Pesar por el fallecimiento de Karlen Poghosyan, colaborador de la comunidad armenia de Flores

La comunidad armenia de Flores y sus alrededores sufrió una importante pérdida por el fallecimiento de Karlen Poghosyan, quien durante más de veinte años fue un colaborador fundamental de la Iglesia Armenia Santa Cruz de Varak y del Colegio Armenio Arzruní.
Los directivos expresaron su profundo pesar y, a través de las redes sociales del Colegio Armenio Arzruní, difundieron un emotivo mensaje en el que destacaron su dedicación, su compromiso y su amor por los valores de la armenidad, y acompañaron en este difícil momento a su esposa, Asia, y a sus hijos, Gevorg y Harut.
“Karlen fue y será un símbolo de lucha y transmisión de la identidad armenia”, expresó la comunidad educativa y religiosa, que lo recordó también como custodio y responsable del cuidado de los distintos espacios de ambas instituciones.
Durante más de dos décadas, Poghosyan acompañó a directivos, docentes, estudiantes, familias y compañeros en las decisiones y tareas cotidianas del colegio y de la iglesia.
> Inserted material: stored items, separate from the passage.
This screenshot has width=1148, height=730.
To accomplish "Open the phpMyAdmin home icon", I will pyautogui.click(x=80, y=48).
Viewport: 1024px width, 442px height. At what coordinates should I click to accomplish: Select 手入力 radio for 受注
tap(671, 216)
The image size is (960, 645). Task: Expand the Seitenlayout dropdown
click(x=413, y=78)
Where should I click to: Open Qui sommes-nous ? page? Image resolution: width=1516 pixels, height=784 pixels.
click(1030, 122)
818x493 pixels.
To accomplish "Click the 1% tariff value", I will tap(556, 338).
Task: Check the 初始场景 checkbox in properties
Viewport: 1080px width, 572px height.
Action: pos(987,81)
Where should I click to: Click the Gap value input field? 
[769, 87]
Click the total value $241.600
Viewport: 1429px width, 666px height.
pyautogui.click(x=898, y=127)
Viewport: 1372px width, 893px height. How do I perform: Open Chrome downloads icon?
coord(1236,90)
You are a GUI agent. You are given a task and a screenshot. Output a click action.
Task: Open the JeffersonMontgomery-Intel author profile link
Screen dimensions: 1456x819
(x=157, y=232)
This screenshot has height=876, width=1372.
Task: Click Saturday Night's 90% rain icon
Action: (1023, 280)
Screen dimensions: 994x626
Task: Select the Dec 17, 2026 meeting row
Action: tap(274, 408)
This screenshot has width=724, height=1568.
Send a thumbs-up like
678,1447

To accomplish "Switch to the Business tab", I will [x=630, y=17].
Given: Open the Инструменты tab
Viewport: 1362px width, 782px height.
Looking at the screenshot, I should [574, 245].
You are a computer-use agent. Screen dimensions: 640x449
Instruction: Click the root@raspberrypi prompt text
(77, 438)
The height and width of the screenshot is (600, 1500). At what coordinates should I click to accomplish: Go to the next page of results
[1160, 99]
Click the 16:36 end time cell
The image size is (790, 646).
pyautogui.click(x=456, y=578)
Su fallecimiento, señalaron, deja “un enorme vacío” entre quienes compartieron con él esos años de trabajo y compromiso comunitario.
Este año había recibido la distinción de ser ungido padrino de la Iglesia Santa Cruz de Varak, un reconocimiento que aceptó “con honor y humildad” y que coronó su trayectoria al servicio de la institución.
Poghosyan había sido combatiente y mantenía un fuerte vínculo con Artsaj. En memoria de su hermano caído en la guerra, donó el mástil destinado a la bandera de Artsaj, instalado en la institución.
“Fue un luchador incansable, una admirable persona de bien que dejó un legado ejemplar a sus hijos y a su familia”, destacó el mensaje.
La Comisión Dirctiva del Colegio Armenio Arzruni y de la Iglesia Armenia Santa Cruz de Varak concluyó su despedida con unas palabras dirigidas a quien consideran una figura insustituible de su historia reciente: “¡Querido Karlen, misión cumplida! Que tu alma descanse en paz”.